Background: Computerized spiral analysis is a non-invasive test capturing kinematic dynamics and spatial featuresof Archimedean spirals. It computes a series of mathematical indices by to quantify motor performance and is validated with clinical rating scales in PD and ET. Clinical changes from DBS are typically evaluated subjectively, which lacks sensitivity for subtle changes. With the development of more sophisticated DBS targeting methods, we propose to document DBS outcomes to elucidate which spiral analysis indices reflect favorable outcomes and which do not.

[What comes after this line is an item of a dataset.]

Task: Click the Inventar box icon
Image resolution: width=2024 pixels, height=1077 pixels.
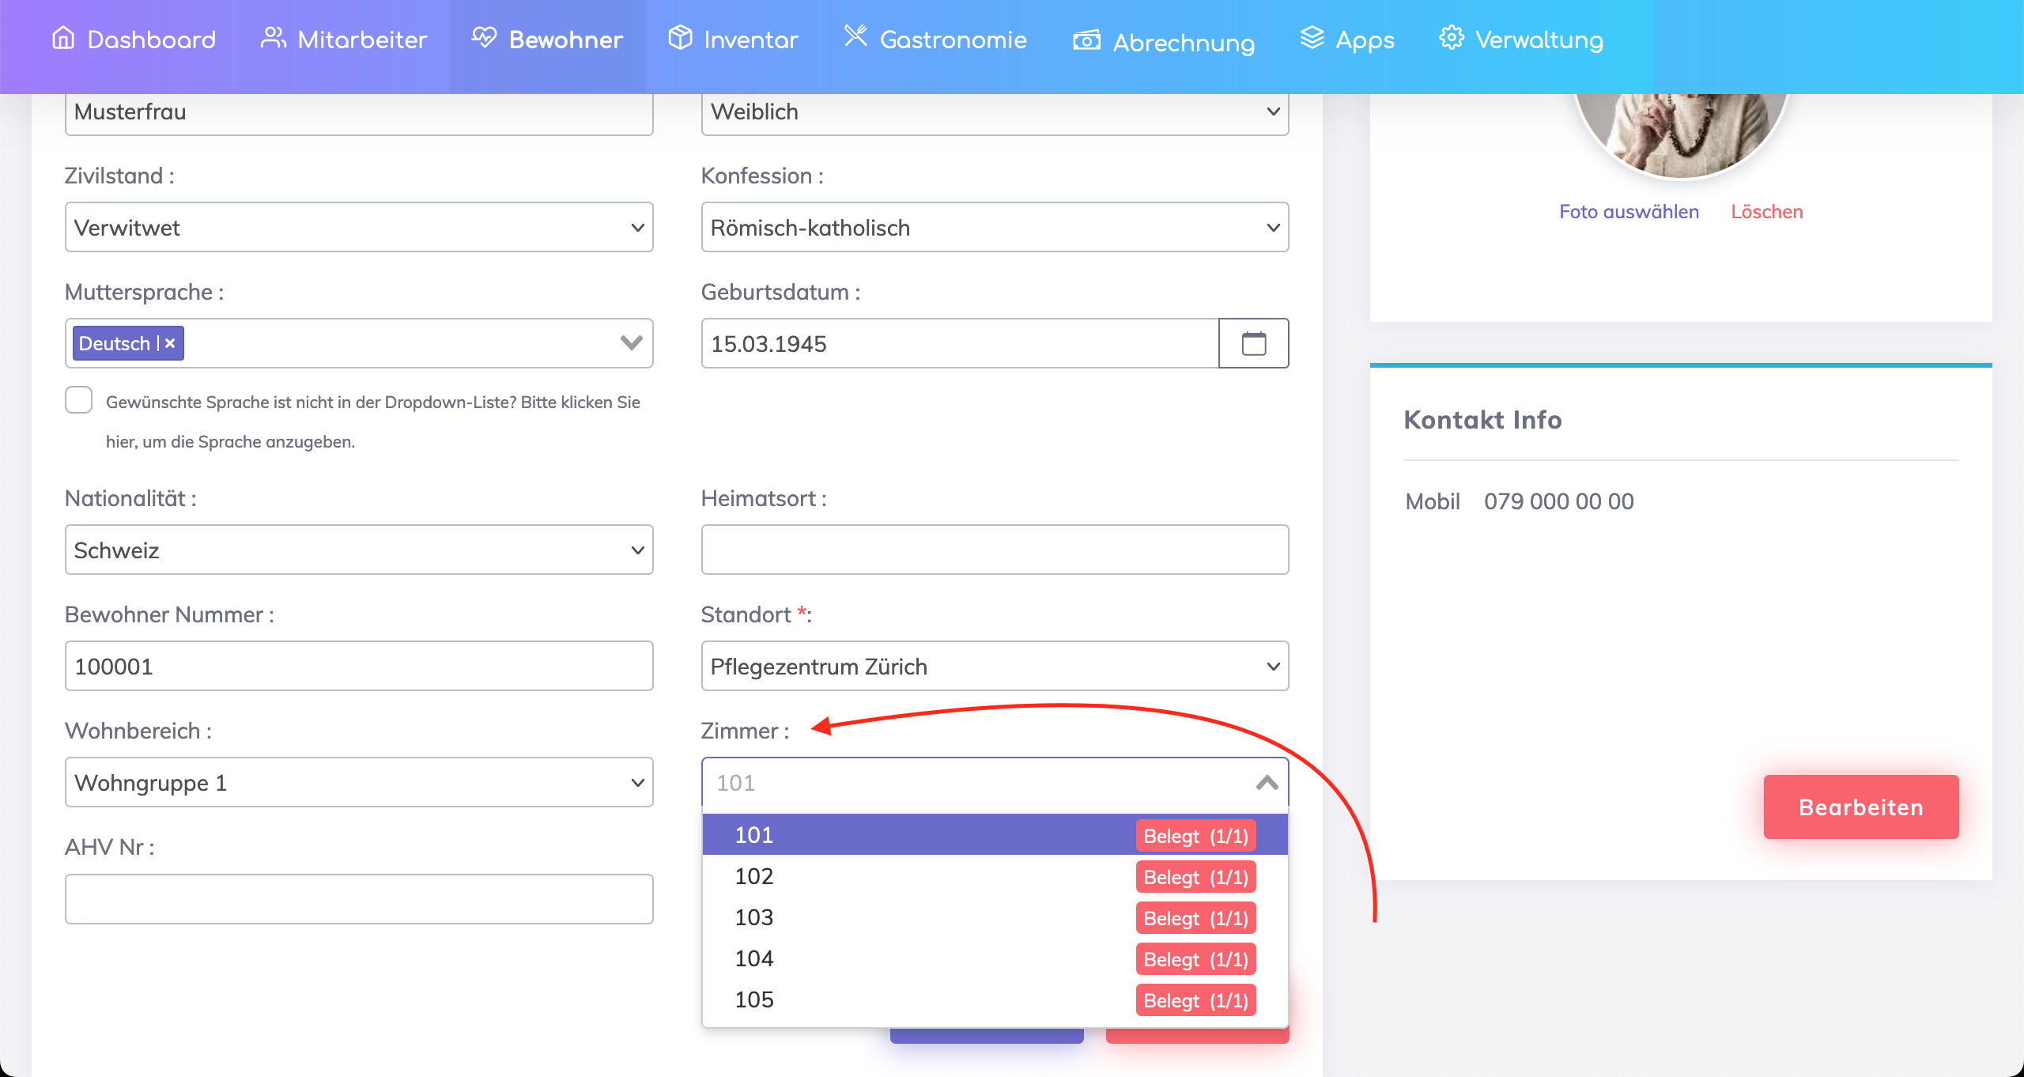Action: [x=680, y=38]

Method: This retrospective study evaluated 99 subjects with PD (76), ET (13), or PD-ET (10) referred for DBS from 2002-2018 who underwent pre- and post-operative spiral analysis testing. Subjects freely drew 10 spirals with both hands on plain paper with an inking pen on a graphics tablet (Intuos4, Wacom Technology, Corp, Vancouver, WA). Acquisition and analysis software were written in Objective-C and MATLAB (The Mathworks, Natick, MA). We assessed a subset of indices with validated clinical correlates: overall degree of disease severity (DoS) corresponding to a 5-point (0-4) rating scale, second order smoothness (2ndSm) as a marker of bradykinesia, rigidity, and drawing irregularity, tightness as a correlate of micrographia, spiral width variation (SWVI) measuring ataxia, drawing speed from the start to end of each spiral, and tremor severity.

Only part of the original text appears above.